Édito : Français et allemands condamnés à mort au Levant : Une peine de mort par procuration !
1 mars 2018
En décembre 2017, le Conseil des Sécurité des Nations Unies adoptait la Résolution 2396 appelant les Etats à
Depuis la défaite annoncée de Daech et les arrestations de nombreux étrangers sur les sols syrien, kurde ou irakien, la question du positionnement timide des pays européens dans la défense de leurs ressortissants est plus que controversée voire contradictoire.
Au lieu d’accompagner les Etats vers l’abolition de la peine de mort, des Etats européens vont-ils laisser leurs propres ressortissants se faire exécuter ? La question se pose désormais du sort de ces européens : leur traitement, leurs conditions de détention, leur procès, leur jugement ; leur éventuel retour, le sort de leurs familles. Aujourd’hui, alors que vient d’être prononcée la première condamnation à mort d’une ressortissante allemande et que d’autres condamnations à mort devraient être prononcées dans les prochains jours se pose plus que jamais la question du positionnement de notre pays.
L’argument du respect de la souveraineté des Etats, n’est qu’un feu de paille pour cacher le manque de stratégie, d’ambition ou pire de volonté diplomatique afin d’agir dans le sens du droit et de la morale dans cette affaire. L’Union Européenne et le Haut-Commissariat aux droits de l’Homme ont appelé l’Irak à ratifier le statut de Rome afin de permettre à la CPI de pouvoir éventuellement juger des crimes de guerres ou crimes contre l’humanité commis pas toutes les parties au Conflit, appel resté sans réponse. Par ailleurs, tout comme l’Allemagne, la France a ouvert de nombreuses enquêtes dans le cadre de la lutte contre le terrorisme et les juridictions de ces deux Etats auraient compétence pour juger de leurs ressortissants, même pour des crimes commis à l’étranger (art. 689 du Code de procédure pénale).
La question est finalement assez simple : la France, l’Allemagne peuvent-ils agir au « cas par cas », comme il l’a été suggéré par Emmanuel Macron et d’autres ; faisant fi des principes portés depuis des décennies par la France, l’Allemagne et l’UE, d’opposition en toutes circonstances à la peine de mort ? En effet, quel que soit le crime, ces pays doivent pouvoir assumer à la fois un soutien consulaire de qualité à leurs ressortissants et une opposition sans faille à la peine de mort, sans fluctuation au gré des crimes et des criminels.

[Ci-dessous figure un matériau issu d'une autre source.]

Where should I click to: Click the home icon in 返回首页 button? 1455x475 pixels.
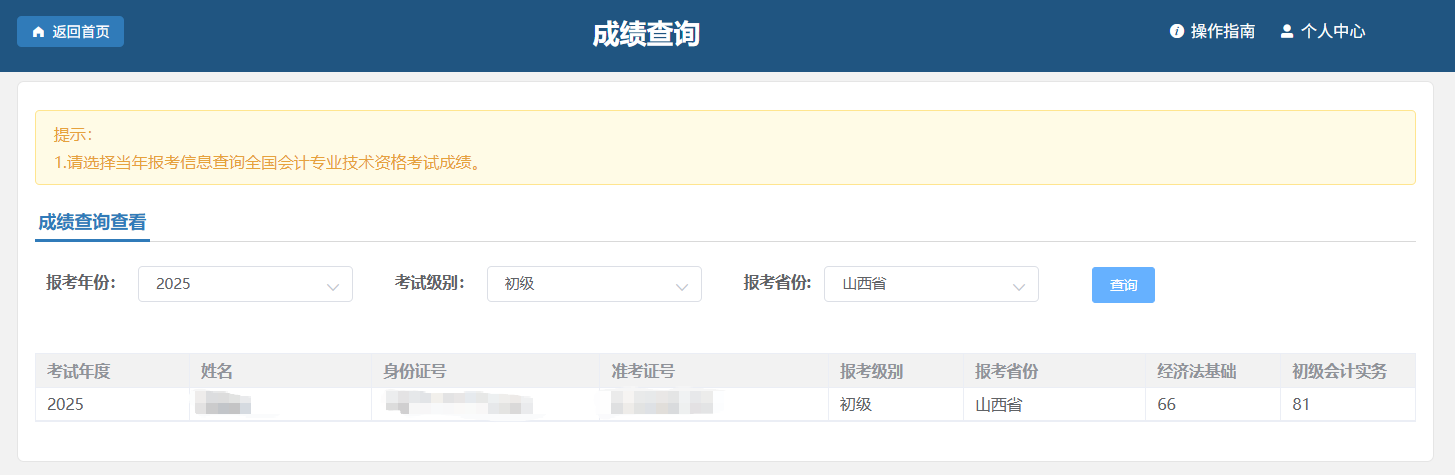[x=38, y=32]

Nous percevons bien la question sensible vis-à-vis de l’opinion publique inquiète et parfois vengeresse. Mais c’est le propre de tout Etat d’arriver, de manière certainement pédagogique, à rapatrier, juger et éventuellement condamner et emprisonner ses ressortissants risquant la peine de mort. Particulièrement dans des Etats où les notions d’Etat de droit, de procès équitables et de conditions de détention acceptables ne restent que très théoriques et virtuels, tant les situations de ces pays sont chaotiques.

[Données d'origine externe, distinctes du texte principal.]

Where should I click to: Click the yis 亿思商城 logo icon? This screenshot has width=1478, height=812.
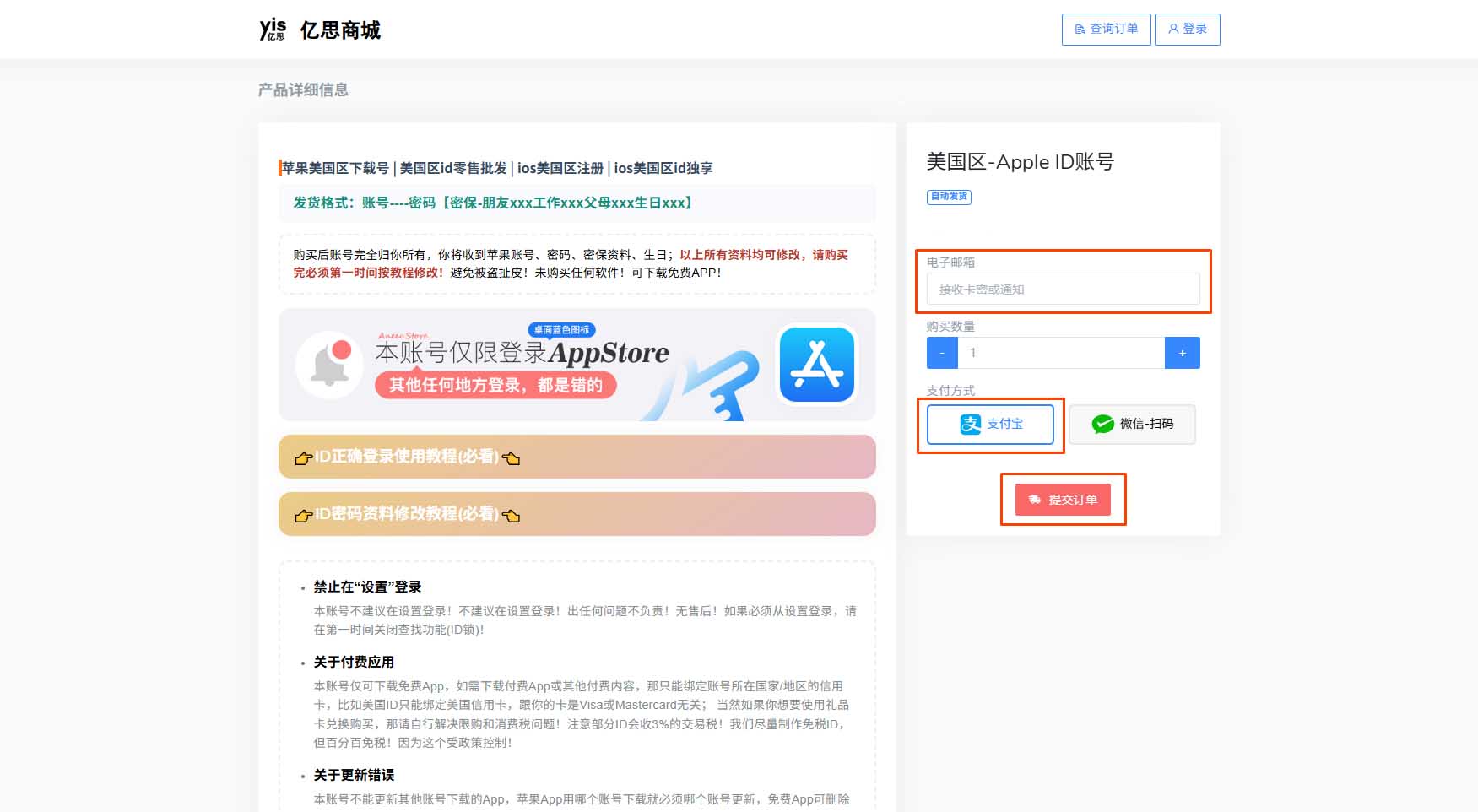(x=272, y=29)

La condamnation à mort, l’exécution du coupable ou considéré comme tel n’a jamais rendu une société meilleure. Supprimer ces personnes ne permettra pas de mettre fin aux maux de nos sociétés, cela ne rendra pas nos sociétés plus sures, les victimes n’obtiendront pas justice et cela ne dissuadera pas d’autres djihadistes.
En se comportant de la sorte les Etats européens en viennent à bafouer les droits fondamentaux et les valeurs pour lesquels ils se battent sur la scène internationale, pouvant faire croire ainsi que ces droits ne sont que des instruments des pays occidentaux pour arriver à leurs fins, ce qui en fait des valeurs sommes toutes relatives. En outre, cela fait des personnes ainsi exécutées des martyrs qui peuvent être revendiqués comme tels par les mouvements djihadistes et donc entretenir leur ignoble rhétorique et boucler ainsi le cercle vicieux.

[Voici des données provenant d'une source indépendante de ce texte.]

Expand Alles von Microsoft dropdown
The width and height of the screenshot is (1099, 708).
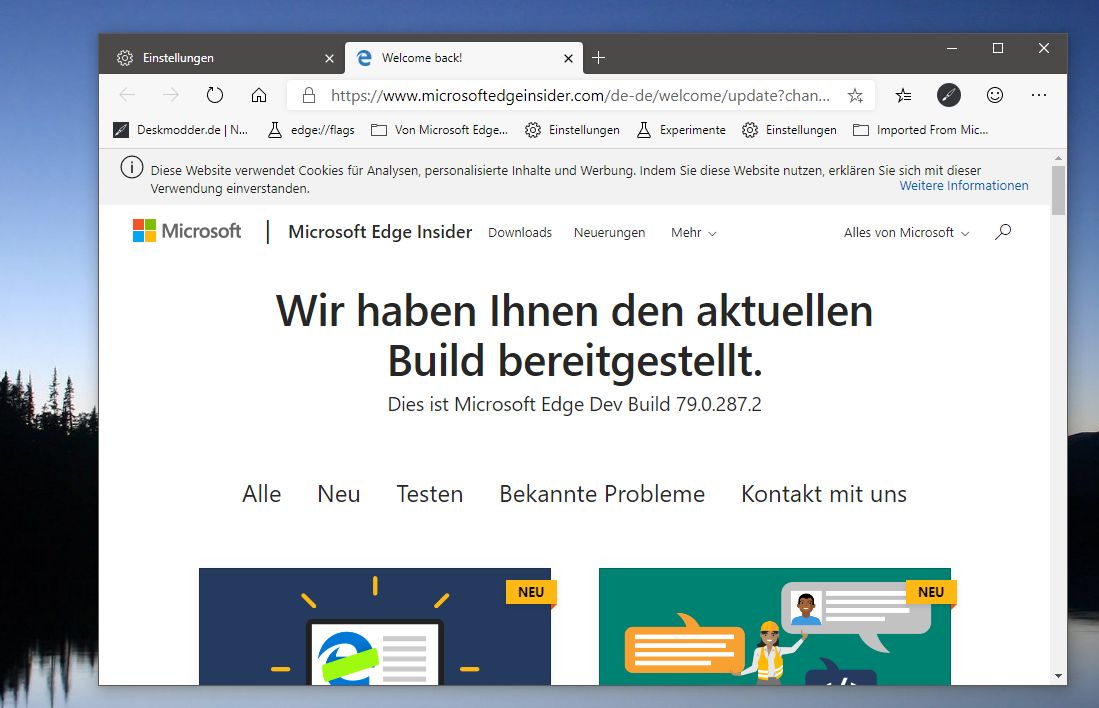click(906, 233)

Nous parlons de responsabilité, de principe et de cohérence. Nous ne pouvons accepter qu’à la première difficulté rencontrée, ces principes se désagrègent au profit de la realpolitik ou de calculs cyniques. La France, l’Allemagne et au final l’UE, ont encore plus à perdre que la vie de nos concitoyens condamnés. Nous perdrions notre honneur et notre raison d’être.